I.
Nothing in America is so unlike England as the desolate appearance of the meadows in the fall and early winter months. From New York to Boston, a journey of six hours, in the second week of December, not a blade of green grass was to be seen. The train ran through a wilderness of brown, burnt-up meadows. With a tinge of yellow in the color of them, they would have resembled the late corn-stubbles of an English landscape. But all were a dead, sombre brown, except once in a way, where a clump of oaks still waved their russet leaves. Another noticeable contrast to England is the wooden houses, that look so temporary as compared with the brick and stone of the old country. The absence of the trim gardens of English rural districts also strikes a stranger, as do the curious and ragged fences that take the place of the English hedge-rows. The New England homesteads are, however, more like those of old England than are the farms of other States in the Union.
The habit of letting out walls and buildings, roofs of barns, and sides of houses, for the black and white advertisements of quack-medicine venders and others, is a disfigurement of the land which every English visitor notices with regret; and lovers of the picturesque, Americans and English, grow positively angry over the disfigurement of the Hudson by these money-making Goths and vandals.
A change of scene was promised for the Irving travellers on their return to New York, over the same line. A cold wave from the West was predicted. “We shall have snow before long,” said an American friend, “and not unlikely a hard winter. I judge so from the fact that all the great weather prophets say it will be a mild one. Your Canadian seer, for instance, is dead on an exceptionally calm and warm winter. So let us look out.”
Boston delighted the members of Irving’s company; all of them, except Loveday, who contracted, on the way thither, an attack of malarial fever. With true British pluck he fought his assailant until his first spell of important work was over, and then he retreated. Medical assistance, rest, and plenty of quinine, pulled him through.

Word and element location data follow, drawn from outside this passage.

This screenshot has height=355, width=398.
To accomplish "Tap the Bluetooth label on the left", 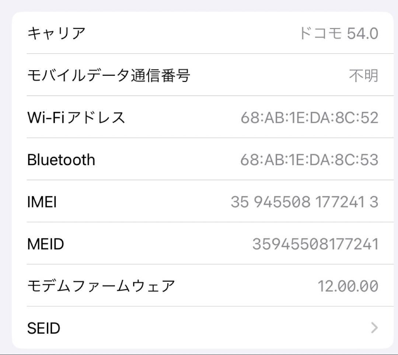I will click(x=60, y=159).

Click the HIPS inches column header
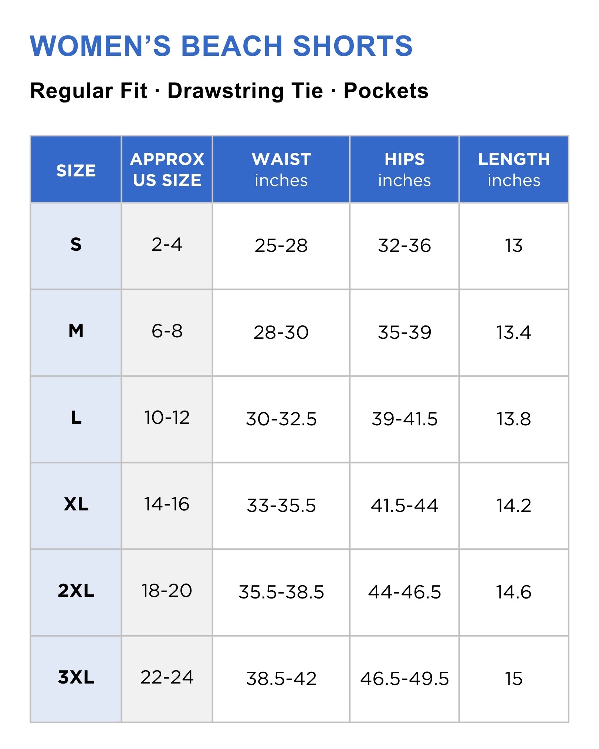click(405, 170)
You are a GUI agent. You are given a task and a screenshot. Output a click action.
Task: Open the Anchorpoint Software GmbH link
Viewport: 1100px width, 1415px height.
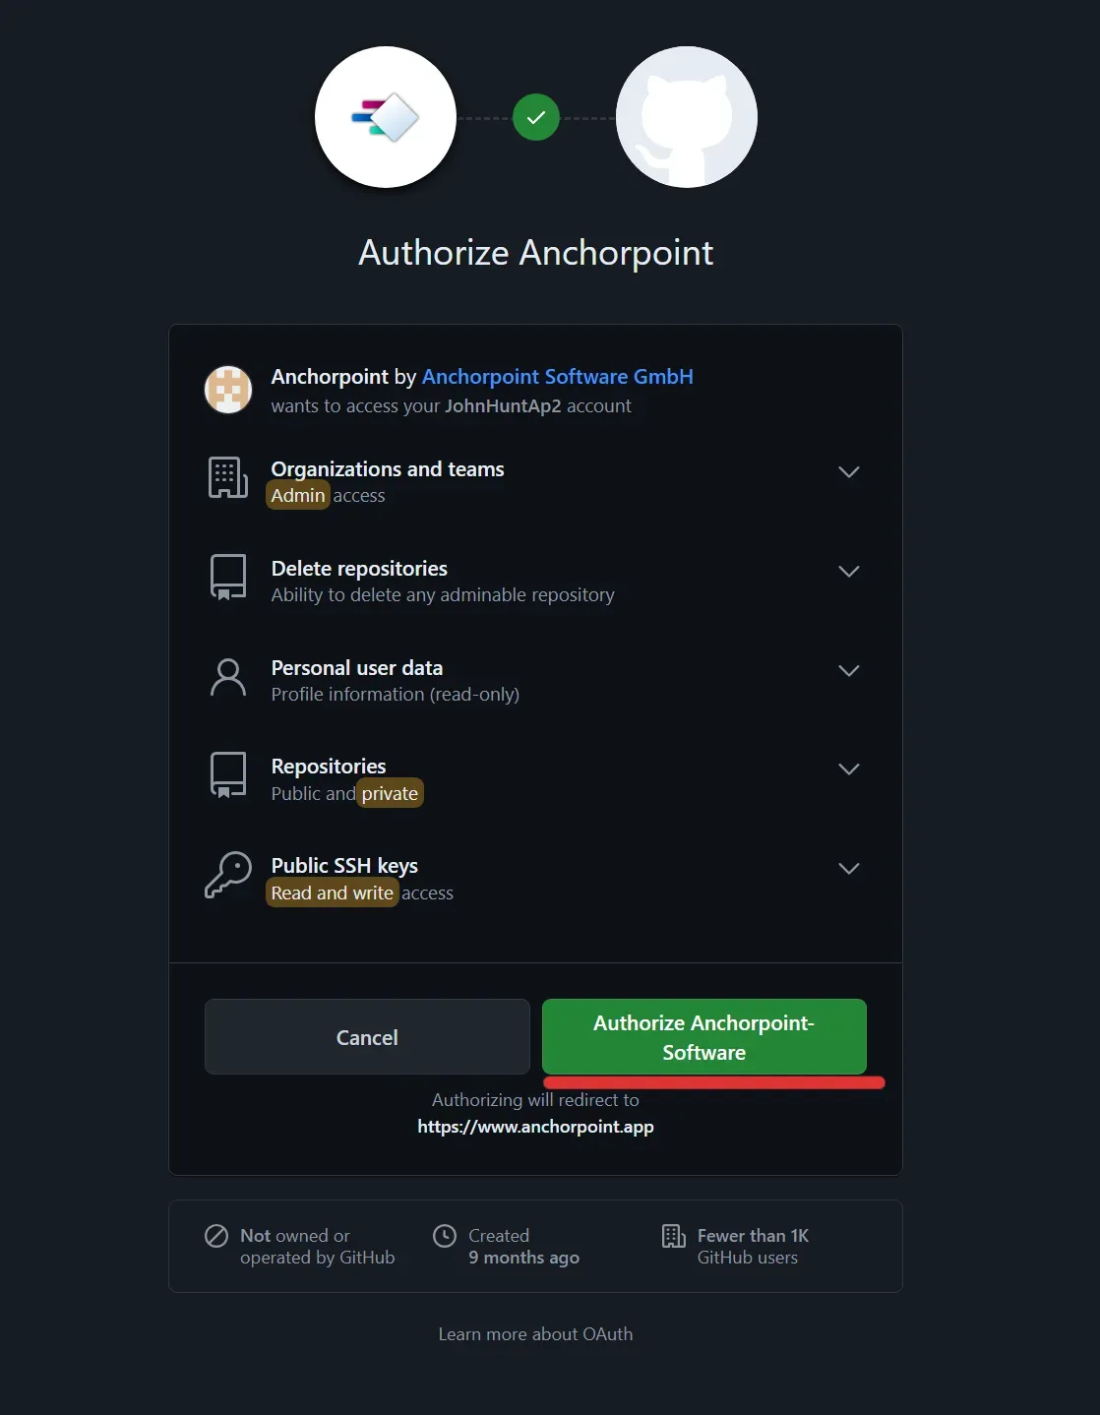(557, 376)

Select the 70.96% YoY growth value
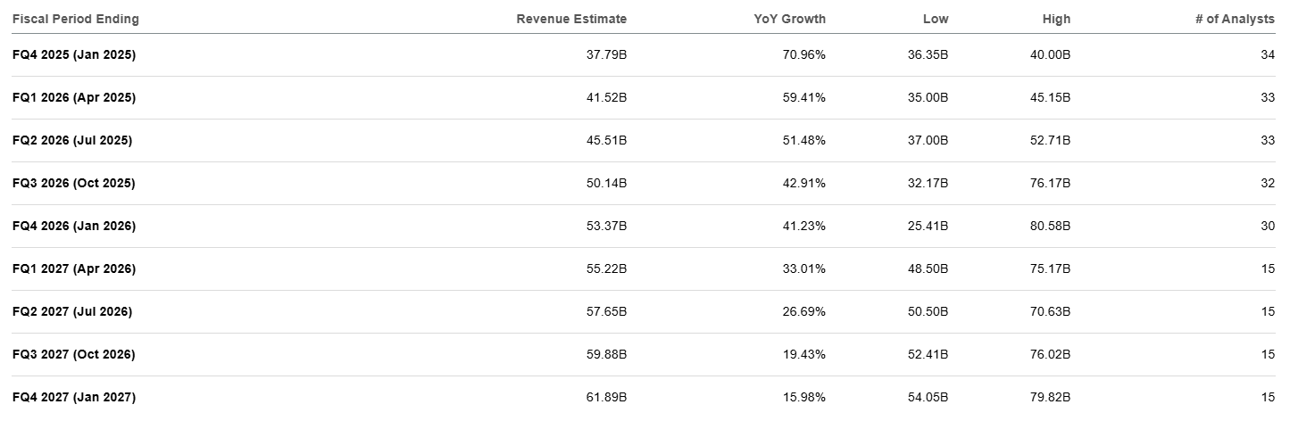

But the company were destined later to sustain other climatic shocks; and they all, more or less, had a dread of the threatened winter. Until Loveday broke down everybody had stood the change of climate well. Reports came from England that Miss Ellen Terry was ill in New York. On the contrary, she had never been better than during these first weeks of the tour. She suffered, as all English women do, from heated rooms. “That is my only fear,” she said to me. “The climate!—I don’t object to it. If they would only be content with it, I would. Some of the days are gorgeous. The snap of cold, as they call it, was delightful to me. But when I would be driving out in open carriages New York ladies would be muffled up in close broughams. And, oh, the getting home again!—to the hotel, I mean. An English hot-house, where they grow pine-apples,—that is the only comparison I can think of. And their private houses! How the dear people can stand the overwhelming heat of them, I don’t know!”
The railway journey from Philadelphia to Boston was Irving’s first experience of American travel.
“It is splendid,” he said, when I met him at his hotel, on the night of his arrival. “Am I not tired? Not a bit. It has been a delightful rest. I slept nearly the whole way, except once when going to the platform and looking out. At a station a man asked me which was Irving, and I pointed to Mead, who had been walking along the track, and was just then getting into his car. No; I enjoyed the ride all the way; never slept better; feel quite refreshed.”
Said Miss Terry, the next morning, when I saw her at the Tremont House, “Oh, yes, I like the travelling! It did not tire me. Then we had such lovely cars! But how different the stations are compared with ours! No platforms!—you get down really upon the line. And how unfinished it all looks,—except the cars, and they are perfect. Oh, yes! the parlor-car beats our first-class carriage. I shall like Boston very much,—though I never expect to like any place as well as New York.”
II.
The Boston Theatre is the largest of the houses in which Irving has played on this side of the Atlantic. It is claimed that it is the largest in the Union, though many persons say that the Opera House at the Rocky Mountain city of Denver is the handsomest of all the American theatres. The main entrance to the Boston house is on Washington street. It has not an imposing exterior. The front entrance is all that is visible, the rest being filled up with stores; but the hall is very spacious, and the vestibule, foyer, lobbies, and grand staircase beyond, are worthy of the broad and well-appointed auditorium. The promenade saloon is paved with marble, and is forty-six feet by twenty-six feet, and proportionately high. Upon the walls, and here and there on easels, are portraits of Irving, Booth, McCullough, Salvini, and other notable persons. The promenade and entrance hall cover one hundred feet from the doors to the auditorium, which, in its turn, is ninety feet from the back row to the foot-lights. The stage is one hundred feet wide and ninety feet deep; and the interior of the house from front to back covers three hundred feet, the average width being about one hundred feet. In addition to the parquette, which occupies the entire floor (as the stalls do at the English Opera Comique, and, by a recent change, also at the Haymarket), there are three balconies, severally known as the dress circle, the family circle, and the gallery. The house will seat three thousand people. It is built on a series of arches, or supporting columns, leaving the basement quite open, giving, so far as the stage is concerned, great facilities for the manipulation of scenery and for storage, and allowing space for offices, drill-rooms for supers, and other purposes.